Odd, given that it’s already solely for pedestrians, has existing bench seating, and perfectly adequate pavement surface. I wonder whether one of the reasons for the opening up of the vista from the High Street to Knoll Road, is to highlight Camberley Theatre. Nothing wrong with that aim, but why not say so. Maybe I’m too much of a cynic.

The artist’s impression of the makeover indicates that there will be a large tree at the end of the Walk near Knoll Road. I wonder the Council could afford such a mature tree. It’ll be interesting to see what native trees are planted. I imagine they won’t be spiky like a Holly or Hawthorn, It’s my bet that they’ll plant fastigiate hornbeam. Good but unexciting. I’d like to see planted are Crab apple varieties.

My final point is that the two large evergreen trees near the High Street should be pruned and retained. It’s most unlikely that the new trees – from the artist’s impression –  will be either evergreen or that large. These trees maybe non-native trees, but there’s nothing wrong in that – See Natives v Aliens. Should you want to read more on the topic of treescapes, then HERE is good.

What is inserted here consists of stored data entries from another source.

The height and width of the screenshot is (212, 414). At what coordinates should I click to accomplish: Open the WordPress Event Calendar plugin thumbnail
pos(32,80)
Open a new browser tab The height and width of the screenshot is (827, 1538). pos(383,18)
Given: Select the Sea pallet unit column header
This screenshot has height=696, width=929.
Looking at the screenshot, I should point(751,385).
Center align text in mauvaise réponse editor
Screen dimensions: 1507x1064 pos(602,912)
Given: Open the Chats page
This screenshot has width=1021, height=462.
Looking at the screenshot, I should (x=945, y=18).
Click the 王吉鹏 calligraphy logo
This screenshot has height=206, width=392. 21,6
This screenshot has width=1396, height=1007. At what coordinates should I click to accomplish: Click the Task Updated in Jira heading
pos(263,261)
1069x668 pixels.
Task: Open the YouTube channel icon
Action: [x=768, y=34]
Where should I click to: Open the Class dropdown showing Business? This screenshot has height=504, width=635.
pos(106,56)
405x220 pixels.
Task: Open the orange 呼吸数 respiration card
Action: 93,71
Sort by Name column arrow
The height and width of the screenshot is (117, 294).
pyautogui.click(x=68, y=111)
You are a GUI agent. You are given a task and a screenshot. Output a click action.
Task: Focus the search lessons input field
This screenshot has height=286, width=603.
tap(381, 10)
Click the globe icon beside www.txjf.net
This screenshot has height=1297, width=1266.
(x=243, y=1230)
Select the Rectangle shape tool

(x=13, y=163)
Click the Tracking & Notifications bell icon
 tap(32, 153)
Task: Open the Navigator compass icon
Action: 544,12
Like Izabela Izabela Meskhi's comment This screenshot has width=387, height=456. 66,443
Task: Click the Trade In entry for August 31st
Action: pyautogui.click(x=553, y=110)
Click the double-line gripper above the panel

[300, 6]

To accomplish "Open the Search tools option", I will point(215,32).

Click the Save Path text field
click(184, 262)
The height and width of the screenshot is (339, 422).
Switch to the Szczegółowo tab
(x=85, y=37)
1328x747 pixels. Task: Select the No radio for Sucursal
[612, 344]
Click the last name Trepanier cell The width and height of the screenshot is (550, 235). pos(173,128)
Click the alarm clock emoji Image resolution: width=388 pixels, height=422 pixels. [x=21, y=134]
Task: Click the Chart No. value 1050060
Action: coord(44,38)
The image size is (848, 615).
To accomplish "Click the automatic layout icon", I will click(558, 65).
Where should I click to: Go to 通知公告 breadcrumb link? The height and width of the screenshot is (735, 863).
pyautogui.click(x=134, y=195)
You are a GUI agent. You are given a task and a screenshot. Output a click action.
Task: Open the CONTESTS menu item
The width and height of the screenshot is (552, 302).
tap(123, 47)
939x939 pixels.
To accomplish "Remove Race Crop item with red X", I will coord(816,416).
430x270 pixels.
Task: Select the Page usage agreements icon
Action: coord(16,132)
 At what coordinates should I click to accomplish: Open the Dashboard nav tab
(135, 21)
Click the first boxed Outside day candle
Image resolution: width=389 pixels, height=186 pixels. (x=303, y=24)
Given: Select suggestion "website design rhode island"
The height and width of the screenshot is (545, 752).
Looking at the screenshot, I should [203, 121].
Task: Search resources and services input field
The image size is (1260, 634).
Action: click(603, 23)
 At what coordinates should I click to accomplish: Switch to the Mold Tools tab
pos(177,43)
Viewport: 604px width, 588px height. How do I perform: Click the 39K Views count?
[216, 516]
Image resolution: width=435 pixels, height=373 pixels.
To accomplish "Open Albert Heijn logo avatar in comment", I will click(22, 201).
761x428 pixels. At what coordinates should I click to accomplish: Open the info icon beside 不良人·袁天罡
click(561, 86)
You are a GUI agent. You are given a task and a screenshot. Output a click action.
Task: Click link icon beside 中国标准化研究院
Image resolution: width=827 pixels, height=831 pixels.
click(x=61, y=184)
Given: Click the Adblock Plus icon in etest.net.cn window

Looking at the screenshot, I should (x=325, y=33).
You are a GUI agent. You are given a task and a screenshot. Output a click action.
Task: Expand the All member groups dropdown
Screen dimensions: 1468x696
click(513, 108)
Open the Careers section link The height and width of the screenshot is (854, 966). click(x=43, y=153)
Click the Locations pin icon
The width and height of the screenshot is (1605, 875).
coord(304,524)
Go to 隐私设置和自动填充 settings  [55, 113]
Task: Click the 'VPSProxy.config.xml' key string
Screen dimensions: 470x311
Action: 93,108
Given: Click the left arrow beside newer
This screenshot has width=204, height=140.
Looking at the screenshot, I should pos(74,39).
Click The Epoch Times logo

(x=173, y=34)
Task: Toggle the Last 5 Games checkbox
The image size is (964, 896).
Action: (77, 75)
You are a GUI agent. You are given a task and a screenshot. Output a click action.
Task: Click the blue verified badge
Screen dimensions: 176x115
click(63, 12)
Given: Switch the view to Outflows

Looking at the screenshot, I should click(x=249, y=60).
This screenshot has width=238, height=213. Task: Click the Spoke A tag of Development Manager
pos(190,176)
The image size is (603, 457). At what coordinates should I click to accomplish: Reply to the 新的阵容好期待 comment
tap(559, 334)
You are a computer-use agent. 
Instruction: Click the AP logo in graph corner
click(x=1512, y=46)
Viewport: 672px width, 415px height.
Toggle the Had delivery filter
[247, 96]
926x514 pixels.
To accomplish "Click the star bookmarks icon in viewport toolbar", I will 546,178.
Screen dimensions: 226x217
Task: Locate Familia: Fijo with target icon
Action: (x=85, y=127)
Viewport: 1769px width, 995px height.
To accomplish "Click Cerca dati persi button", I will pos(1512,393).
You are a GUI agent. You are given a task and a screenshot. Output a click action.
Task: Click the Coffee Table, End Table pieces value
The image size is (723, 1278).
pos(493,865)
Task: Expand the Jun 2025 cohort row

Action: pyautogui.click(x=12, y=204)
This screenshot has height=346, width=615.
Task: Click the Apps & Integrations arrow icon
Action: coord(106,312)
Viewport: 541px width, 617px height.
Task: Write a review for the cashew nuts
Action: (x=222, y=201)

4 thoughts on “Here are views of Camberley that will disappear this week

  1. Tim, you will know that I mentioned that these trees are non-native but that was not the reason for me being relaxed about their removal. They have outgrown the space and much better trees could be planted in that area. I think the best that could be done is to plant a hedge of berry-bearing shrubs along the wall, or maybe ivy. This would give cover, and fruit and flowers. My preferred trees would be varieties of Rowan, particularly the non red fruit varieties, your crab apples and some flowering cherries.
    If there were still house sparrows in the town I would say that a dense hedge of hawthorn or even privet would be good but these all need managing and the present trees show what happens when trees are not managed.
    If annual, or seasonal planting is going into the beds, then there are some good choices for bee friendly plants rather than the usual sterile alternatives which we usually see.
    Like you I doubt that there will be such a large tree in the finished project, in the same way that the high street will never look like the other pictures of the public realm improvements.


  2. And the huge lamp-post (if that is what it is) in the centre of the view has disappeared from the artists impression, wonder if that will happen, somehow doubt it.


  3. A well judged comment Bernard. I agree that the trees have out grown their space. I would like to see one of the large ones retained, subject to judicous pruning. Once a large tree is felled, there’s an empty space, to be replaced, no doubt with small sapling. Should they leave a tree stump it’ll be a sad reminder of what’s been lost.

    I also agree that Rowan trees would be a good choice. It’s an opportunity to plant rarer types of tree such as a Mulberry or Wild Service tree.


  4. I very much doubt a mulberry would be welcome in that setting, especially near a seat, have you seen the stains you get from mulberry fruit?